**Given problem**.
Rewrite the data below as a numbered list with one line per item, skipping any blank lines and covering all of it. Omit the pictures from your answer.

**The input**.
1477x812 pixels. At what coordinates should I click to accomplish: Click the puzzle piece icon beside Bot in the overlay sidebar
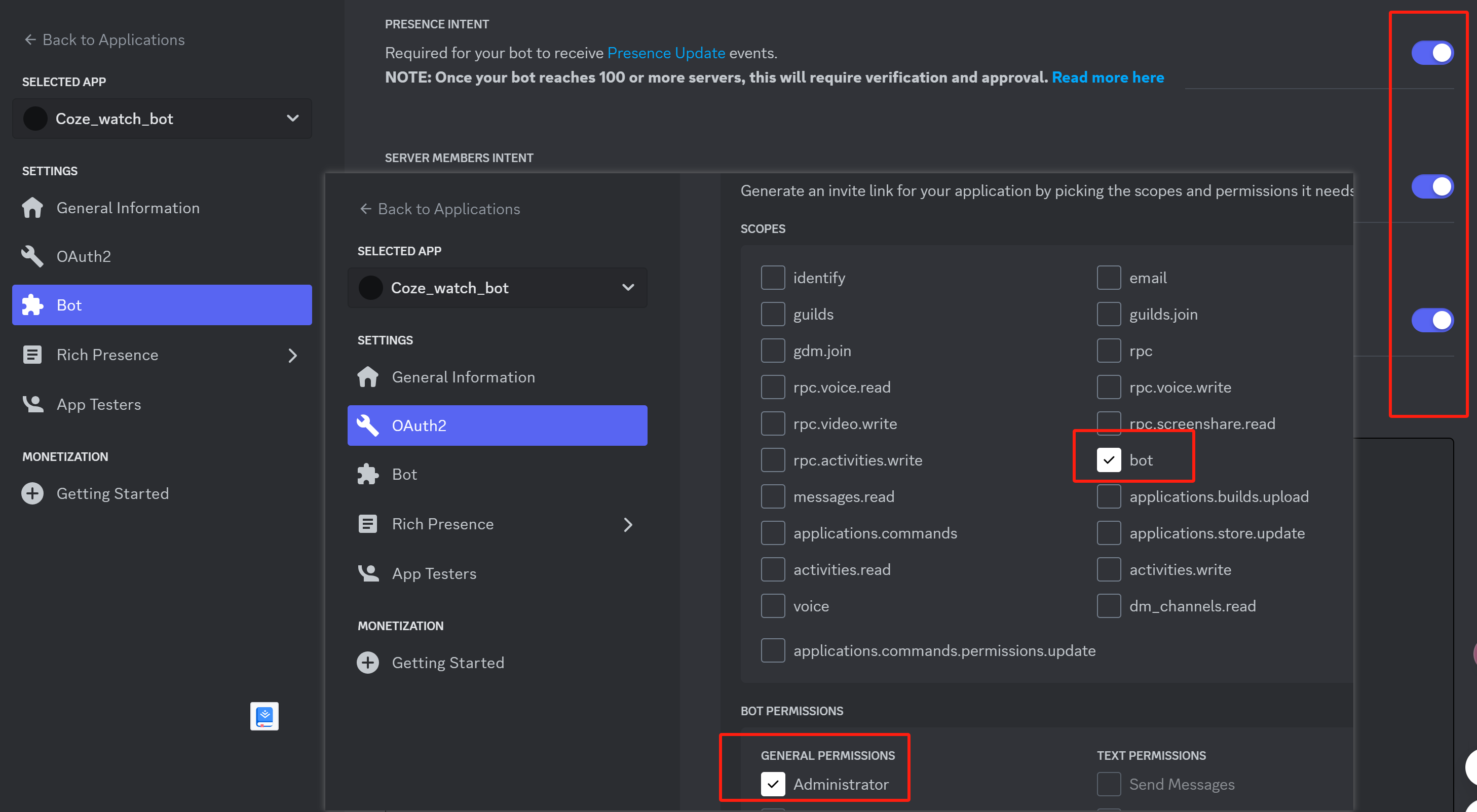point(368,475)
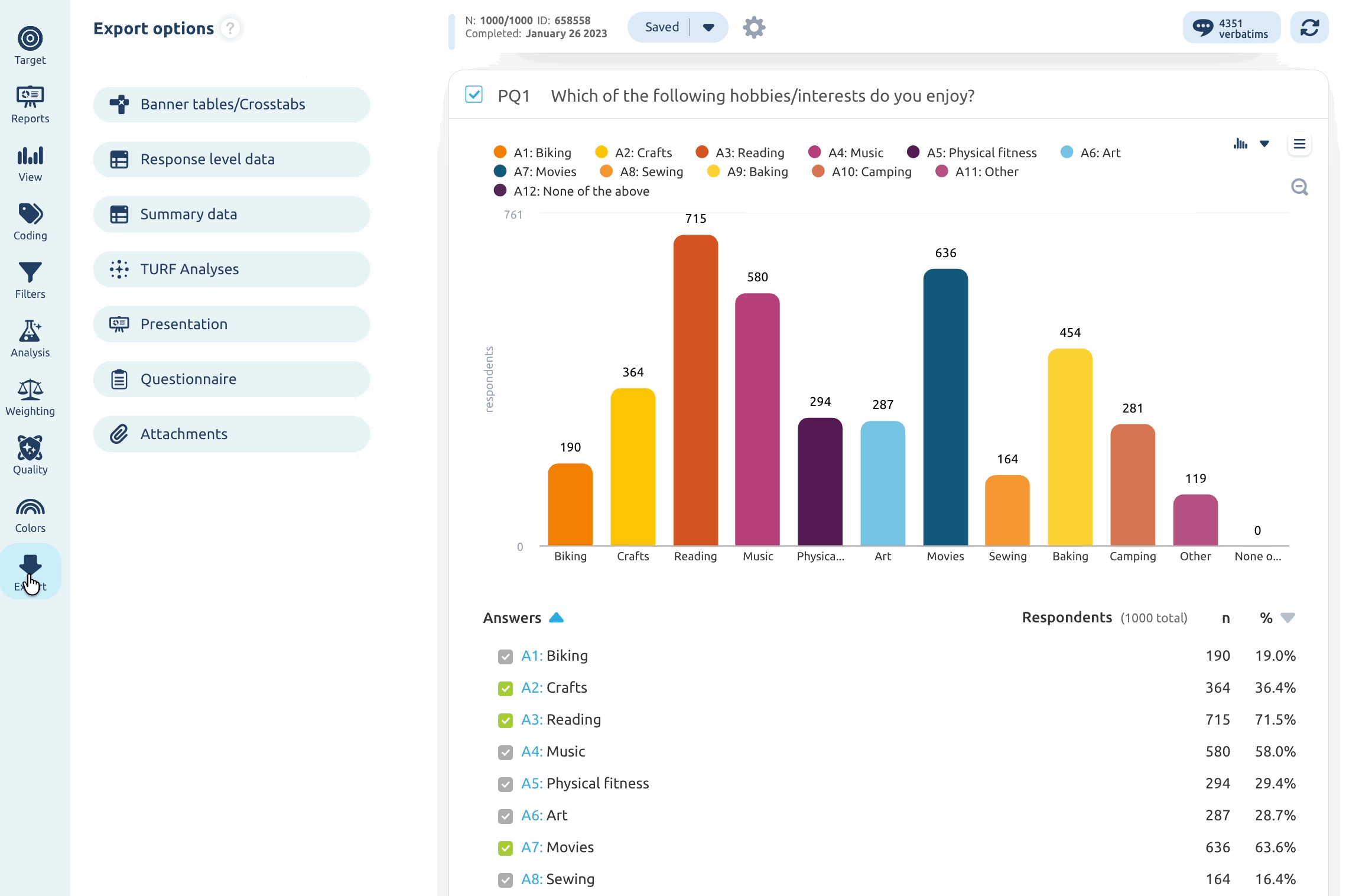The image size is (1372, 896).
Task: Toggle the A7: Movies answer checkbox
Action: pos(505,848)
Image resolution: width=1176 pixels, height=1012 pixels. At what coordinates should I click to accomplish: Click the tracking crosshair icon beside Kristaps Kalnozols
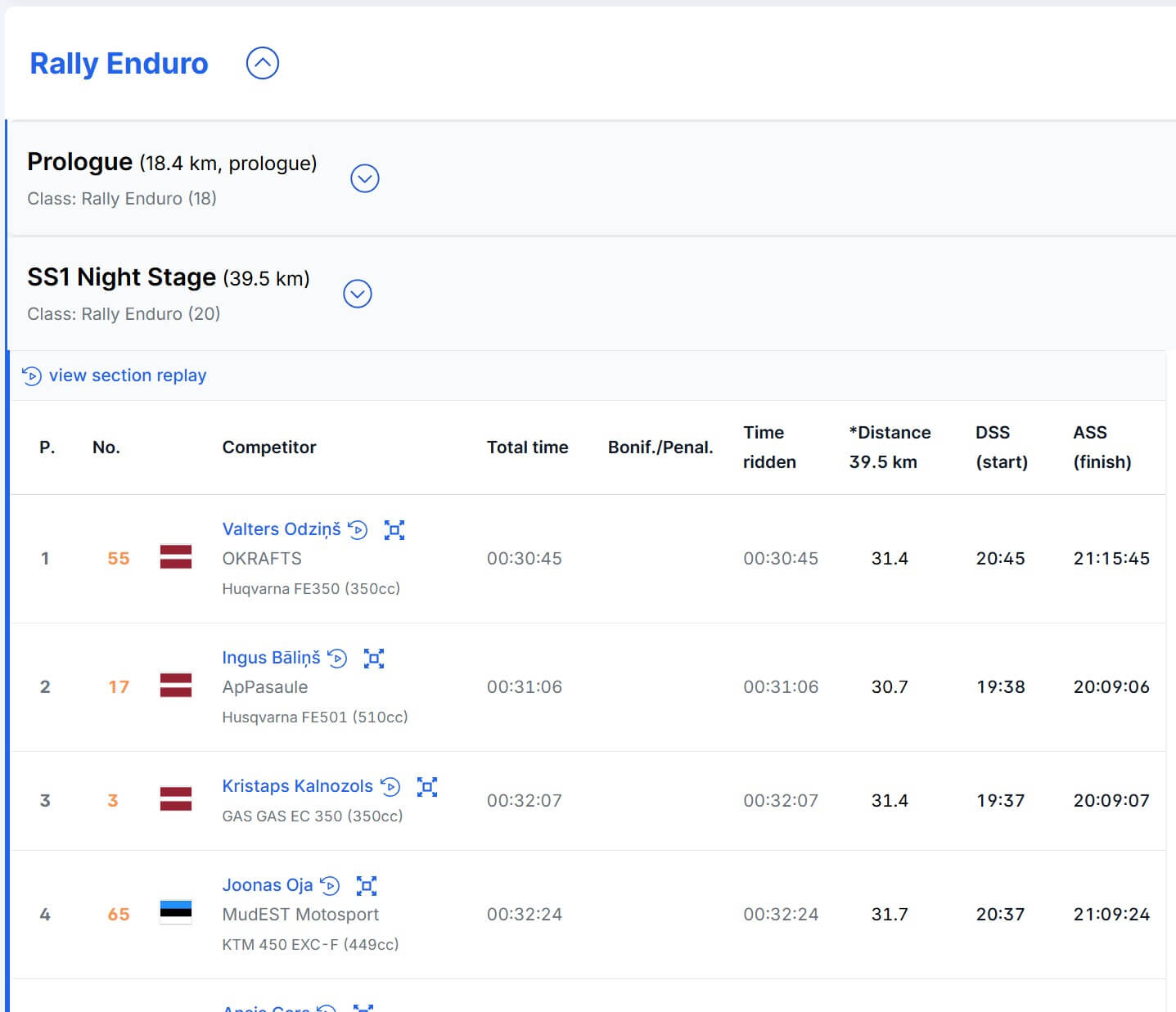(x=428, y=786)
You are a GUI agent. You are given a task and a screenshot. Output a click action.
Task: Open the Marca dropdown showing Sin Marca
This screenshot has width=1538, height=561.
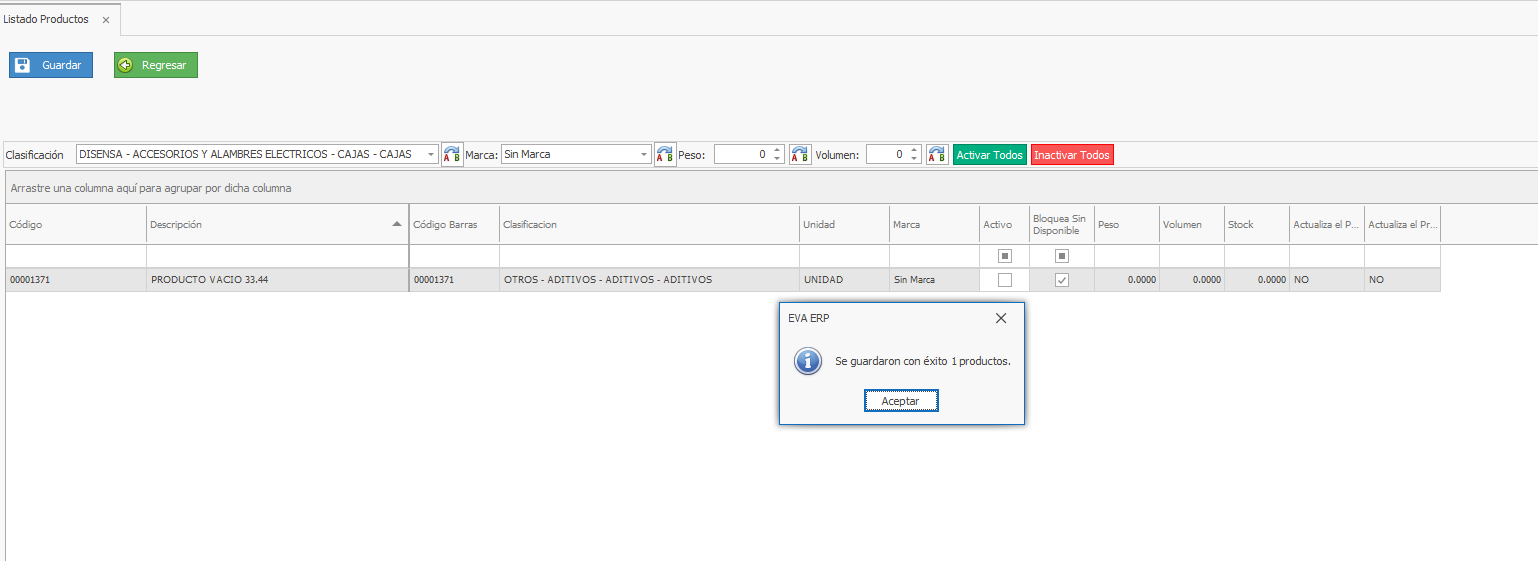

**Exercise answer**.
1. 1477x812 pixels. At what coordinates should I click to accomplish: Click the puzzle piece icon beside Bot in the overlay sidebar
2. point(368,475)
3. The image size is (1372, 896).
4. Task: Toggle the A7: Movies answer checkbox
5. Action: pos(505,848)
6. Image resolution: width=1176 pixels, height=1012 pixels. At what coordinates should I click to accomplish: Click the tracking crosshair icon beside Kristaps Kalnozols
7. (x=428, y=786)
8. You are a GUI agent. You are given a task and a screenshot. Output a click action.
9. Task: Open the Marca dropdown showing Sin Marca
10. This screenshot has width=1538, height=561.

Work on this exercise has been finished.